If Eurovision: Europe Shine A Light! sounds too unbearably naff to watch on Saturday night, there is a (more difficult to watch) alternative!

Stefan Raab is putting on the Free European Song Contest on Pro 7 hosted by Stephen Gatjen and Conchita Wurst, where fifteen countries will battle it out in a live song contest using Eurovision rules but with a socially distant twist. The UK is being represented by Call Me Home hitmaker Kelvin Jones and Mel C will be the person awarding the UK’s scores. Ireland are being represented by Sion Hill, a few countries’ acts haven’t been announced yet (it sounds very much like “who’s local who we can get?”). Raab has form here, having produced the Bundesvision Song Contest for many years.

I have no idea how it will all work out – there’s going to be live voting but it’s not being shown outside of Pro7 on Germany, Austria and Switzerland as far as I can tell, but if you want an alternative to several hour interval act the EBU are putting out on Saturday, you can use the Dark Arts and tune into Pro7 from 7:15pm UK.

10 thoughts on “The Free European Song Contest

  1. Holgermat

    Germany, Austria & Switzerland will vote via telephone & SMS. The other 12 countries will have a jury.

    Reply
  2. Brig Bother Post author

    I was rather hoping that, with only fifteen countries, this would be like ESC without the bloat. But it’s down for almost four hours!

    Reply
  3. Brig Bother Post author

    This was good fun and well staged in the end – quite enjoyed Conchita and Stephen’s commitment to the plastic screen gag all evening, and there were some quite good national stereotype gags in each country’s “postcard”. When I saw that it was down for almost four hours I pondered how they were going to drag it out with 15 countries (although it turned out there was a 16th) but actually it felt reasonably well paced – slightly more time between acts, but thankfully nothing like a 60 minute voting interval. That we got an exciting finish was quite good luck.

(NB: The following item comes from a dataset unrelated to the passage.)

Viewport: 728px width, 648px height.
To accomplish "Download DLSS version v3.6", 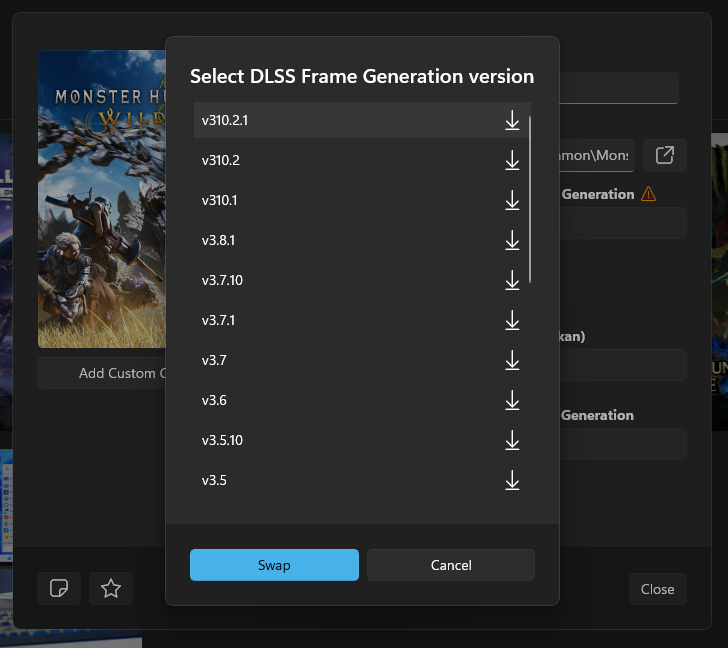I will pos(512,401).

    The overall quality of the songs wasn’t massively high to be honest, but it was a decent winner (which I won’t spoil here in case you want to see for yourself). The UK entry was probably one of our best staged Euro entries for a while – we finished a creditable twelfth (out of 16) – I have no idea how it was come up with and how long it had been knocking about.

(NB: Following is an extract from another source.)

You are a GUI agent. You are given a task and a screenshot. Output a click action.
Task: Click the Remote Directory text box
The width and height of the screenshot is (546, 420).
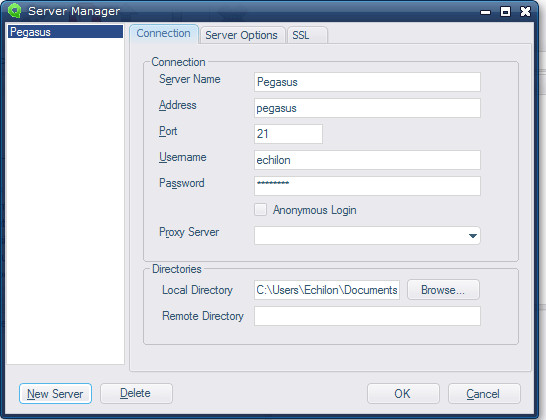[367, 316]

    Enjoyed the special surprise participant from The Moon, apparently this is a Masked Singer reference. Intrigued to know how the jury was made up for it. Ditto for all the countries really, although I suspect we won’t find out and it will just have been “whatever Mel C fancied” as the UK vote.

    I was watching it with my usual Eurovision chums in a Hangout with me streaming it all to them. After some initial wobbliness of not being sure they could watch something not in English, it turned out alright once the songs started.

    Reply
  4. James

    This averaged 2.54m (9.6%) in total audience, with 1.54m (19.2%) in the 14-49 demo. Solid on both fronts, beaten by ARD’s German ESC final overall but won in the demo. Reached a rather impressive 10.3 million people over the course of the show.

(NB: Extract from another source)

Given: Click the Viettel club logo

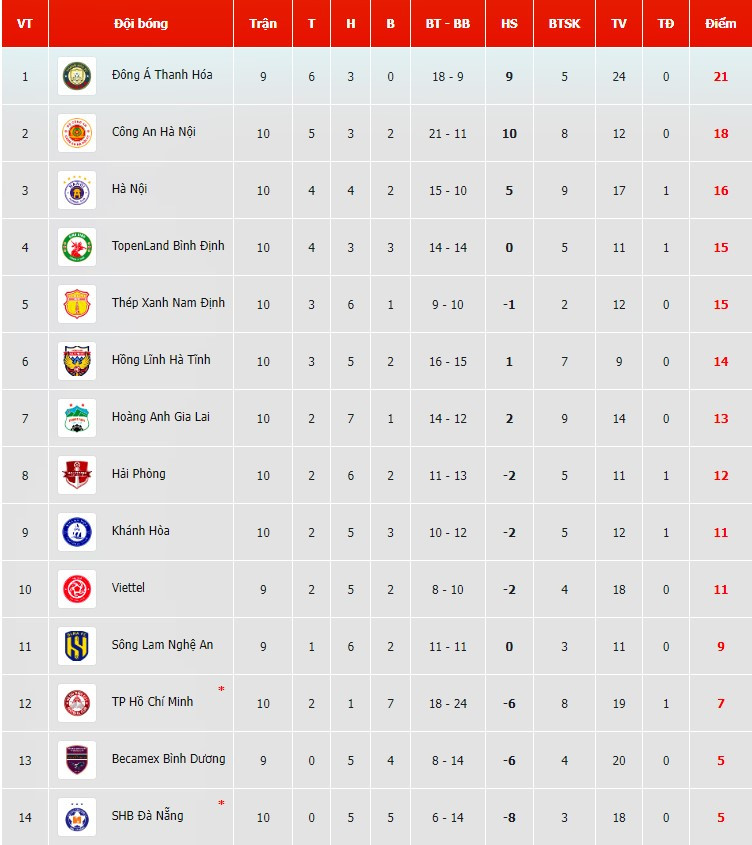Looking at the screenshot, I should (77, 589).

    I agree with pretty much everything above and it had a decent pace to it. It was pretty reminiscent of Raab’s Bundesvision Song Contest, some good songs and some ok. The Moon’s entry was more of an ironic reference to the non-European countries that take part in the normal ESC. A sort of ‘well if Australia and Azerbaijan can take part, then why can’t The Moon?’ The Astronaut won season 1 of Masked Singer and was the 2004 Eurovision entrant for Germany Max Mutzke, who was discovered by Stefan Raab.

    When it returns, the voting will need changing. The rather ‘all over the place’ jury votes were quite funny. The public votes from Germany, Austria and Switzerland all gave ‘The Moon’ douze points who would’ve probably won it had there been a wider public vote. I imagine it will be similar to Bundesvision in that it will go out in the Autumn to avoid a direct clash with the other ESC.

    Oh, and the other highlight was the trailer for Netflix’s Eurovision film starring Will Ferrell. Looks well worth a watch.